POLAND
Computerized databases
The only remaining and still readable historical database of the former Security Service is the ZSKO system. The system, its name being an acronym of Zautomatyzowany [or Zintegrowany] System Kartotek Operacyjnych (Automatic/Integrated System of the Operational Card Indexes), was developed as a tool mirroring the general information card index (see Włodzimierz Lechnio’s Article “Card Indexes in the Institute of National Remembrance Archives” on this webpage), and – in perspective – also integrated the systems of the operational information evaluation. The database currently accessible is in fact the content of two back-ups of the system, saved respectively in 1988 and 1990, and covers only a part of the original database. The vast erasures made in the original database at the turn of 1989–1990, and the very fact that the remains of it are reconstructed from back-ups, make it obvious that the accessible ZSKO records are only a fragment of the former system. However, the existing records in many cases mirror data not existing in other holdings (card indexes and files) due to the mass weeding of the Security Service paperwork and archives in 1989 and 1990; that event makes the content of the salvaged ZSKO records particularly valuable. The ZSKO database is accessible only internally – however, researchers asking for information concerning persons, and persons affected [by repression] are provided with ZKSO data as well as from ‘traditional’ card indexes. The details of ZSKO history and functioning are discussed in Tadeusz Ruzikowski’s paper published in volume three of the Przegląd Archiwalny Instytutu Pamięci Narodowej (Archival Review of the Institute of National Remembrance) from 2010 (in Polish) and in Wojciech Sawicki’s presentation from the Colloquia Jerzy Skowronek dedicata conference held in 2016 (in English).
The IPN Archive also has a collection of magnetic tapes containing a vast amount of data produced in the former Security Service. However, still in progress is the multi-stage process of reading the data, its migration to safe data-carriers, recognition of the data character and original system affiliation, and – lastly – its declassification.

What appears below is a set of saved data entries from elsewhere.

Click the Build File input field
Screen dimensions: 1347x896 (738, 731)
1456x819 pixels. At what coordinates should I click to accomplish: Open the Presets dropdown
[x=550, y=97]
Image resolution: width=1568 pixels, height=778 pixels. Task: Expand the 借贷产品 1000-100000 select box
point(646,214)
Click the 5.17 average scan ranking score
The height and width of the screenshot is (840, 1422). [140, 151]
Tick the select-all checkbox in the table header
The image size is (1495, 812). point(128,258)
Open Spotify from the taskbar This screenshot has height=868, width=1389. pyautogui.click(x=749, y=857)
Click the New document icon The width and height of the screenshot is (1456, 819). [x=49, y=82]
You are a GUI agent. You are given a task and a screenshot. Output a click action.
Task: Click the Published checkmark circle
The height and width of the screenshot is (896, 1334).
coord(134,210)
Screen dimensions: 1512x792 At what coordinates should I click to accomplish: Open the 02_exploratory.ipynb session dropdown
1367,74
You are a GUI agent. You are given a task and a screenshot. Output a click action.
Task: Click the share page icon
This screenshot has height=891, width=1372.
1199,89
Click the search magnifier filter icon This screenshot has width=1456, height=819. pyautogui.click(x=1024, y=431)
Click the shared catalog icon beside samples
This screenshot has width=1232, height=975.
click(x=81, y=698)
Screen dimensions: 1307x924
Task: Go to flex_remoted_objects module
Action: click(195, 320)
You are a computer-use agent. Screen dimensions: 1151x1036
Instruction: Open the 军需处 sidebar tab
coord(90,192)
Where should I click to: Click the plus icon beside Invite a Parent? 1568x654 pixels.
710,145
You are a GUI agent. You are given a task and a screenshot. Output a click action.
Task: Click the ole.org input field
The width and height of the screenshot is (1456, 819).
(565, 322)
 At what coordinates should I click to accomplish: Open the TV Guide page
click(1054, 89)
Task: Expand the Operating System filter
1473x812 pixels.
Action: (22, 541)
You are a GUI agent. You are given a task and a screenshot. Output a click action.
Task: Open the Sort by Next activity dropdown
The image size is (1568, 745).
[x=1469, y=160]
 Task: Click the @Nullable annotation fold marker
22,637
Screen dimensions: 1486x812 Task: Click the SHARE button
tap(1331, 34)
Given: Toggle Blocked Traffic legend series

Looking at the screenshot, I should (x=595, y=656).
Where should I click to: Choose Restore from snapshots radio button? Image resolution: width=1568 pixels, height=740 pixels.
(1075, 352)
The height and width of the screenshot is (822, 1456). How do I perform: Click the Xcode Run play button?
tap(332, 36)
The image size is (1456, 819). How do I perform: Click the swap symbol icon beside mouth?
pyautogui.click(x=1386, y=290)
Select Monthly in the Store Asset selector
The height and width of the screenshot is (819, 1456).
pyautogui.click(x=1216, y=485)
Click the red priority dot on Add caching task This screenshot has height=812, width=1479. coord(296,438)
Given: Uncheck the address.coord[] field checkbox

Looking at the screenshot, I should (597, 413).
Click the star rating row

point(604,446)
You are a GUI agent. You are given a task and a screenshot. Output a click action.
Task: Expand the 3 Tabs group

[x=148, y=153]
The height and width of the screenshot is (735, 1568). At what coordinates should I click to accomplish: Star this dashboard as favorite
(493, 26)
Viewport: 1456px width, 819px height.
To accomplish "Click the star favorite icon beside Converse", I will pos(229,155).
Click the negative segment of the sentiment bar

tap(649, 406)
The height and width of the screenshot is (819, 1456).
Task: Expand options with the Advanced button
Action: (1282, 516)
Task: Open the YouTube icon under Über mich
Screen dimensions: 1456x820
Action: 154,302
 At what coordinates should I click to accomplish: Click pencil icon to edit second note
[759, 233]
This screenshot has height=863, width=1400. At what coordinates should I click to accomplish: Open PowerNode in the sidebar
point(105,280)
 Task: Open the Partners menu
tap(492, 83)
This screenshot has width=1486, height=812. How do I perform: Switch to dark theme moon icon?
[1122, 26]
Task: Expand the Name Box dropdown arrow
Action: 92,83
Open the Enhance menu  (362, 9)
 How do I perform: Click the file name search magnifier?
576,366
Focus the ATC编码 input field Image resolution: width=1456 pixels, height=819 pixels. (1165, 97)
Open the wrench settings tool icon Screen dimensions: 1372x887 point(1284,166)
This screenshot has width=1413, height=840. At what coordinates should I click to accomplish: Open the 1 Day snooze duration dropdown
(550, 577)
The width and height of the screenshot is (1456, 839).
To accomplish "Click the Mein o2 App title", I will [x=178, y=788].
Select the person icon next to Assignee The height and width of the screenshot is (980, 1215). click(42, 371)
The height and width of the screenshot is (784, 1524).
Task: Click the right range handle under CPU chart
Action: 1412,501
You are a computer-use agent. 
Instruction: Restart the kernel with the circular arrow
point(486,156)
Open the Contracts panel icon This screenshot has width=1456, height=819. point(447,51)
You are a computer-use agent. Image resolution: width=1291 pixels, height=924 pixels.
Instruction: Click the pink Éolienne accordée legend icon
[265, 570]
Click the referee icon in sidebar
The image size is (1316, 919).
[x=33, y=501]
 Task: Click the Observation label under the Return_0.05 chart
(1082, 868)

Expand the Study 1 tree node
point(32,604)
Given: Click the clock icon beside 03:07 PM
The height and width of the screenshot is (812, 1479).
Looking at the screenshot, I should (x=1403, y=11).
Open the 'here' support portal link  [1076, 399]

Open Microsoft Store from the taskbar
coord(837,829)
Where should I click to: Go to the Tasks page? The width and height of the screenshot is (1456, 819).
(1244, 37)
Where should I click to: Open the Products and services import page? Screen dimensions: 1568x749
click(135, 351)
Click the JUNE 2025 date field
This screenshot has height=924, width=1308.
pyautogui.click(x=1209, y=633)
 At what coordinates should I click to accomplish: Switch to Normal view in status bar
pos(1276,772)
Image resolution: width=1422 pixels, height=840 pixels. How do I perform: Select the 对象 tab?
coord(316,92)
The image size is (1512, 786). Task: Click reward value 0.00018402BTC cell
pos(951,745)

For further information about historical electronic databases used by Communist security police in Poland, please see Mariusz Kwaśniak’s paper “Elektroniczne bazy danych Służby Bezpieczeństwa” (Security Service Electronic Databases) published in 2014 in volume seven of Przegląd Archiwalny (in Polish), Franciszek Dąbrowski’s chapter “Solid Modernity: Data Storage and Information Circuits in the Communist Security Police in Poland,” published in the book Intelligence Agencies, Technology and Knowledge Production: Data Processing and Information Transfer in Secret Services during the Cold War, ed. R. Bergien, D. Gerstenberger, C. Goschler, (Routledge, 2022) (in English), Wojciech Wabik’s paper “Wybrane zagadnienia z koncepcji, tworzenia oraz eksploatacji Powszechnego Elektronicznego Systemu Ewidencji Ludności – PESEL MSW” (Selected problems of concept, building and usage of the Universal Electronic System of the PESEL civil census of the Ministry of Internal Affairs), published in 2019 in volume twelve of the Przegląd Archiwalny Instytutu Pamięci Narodowej (in Polish).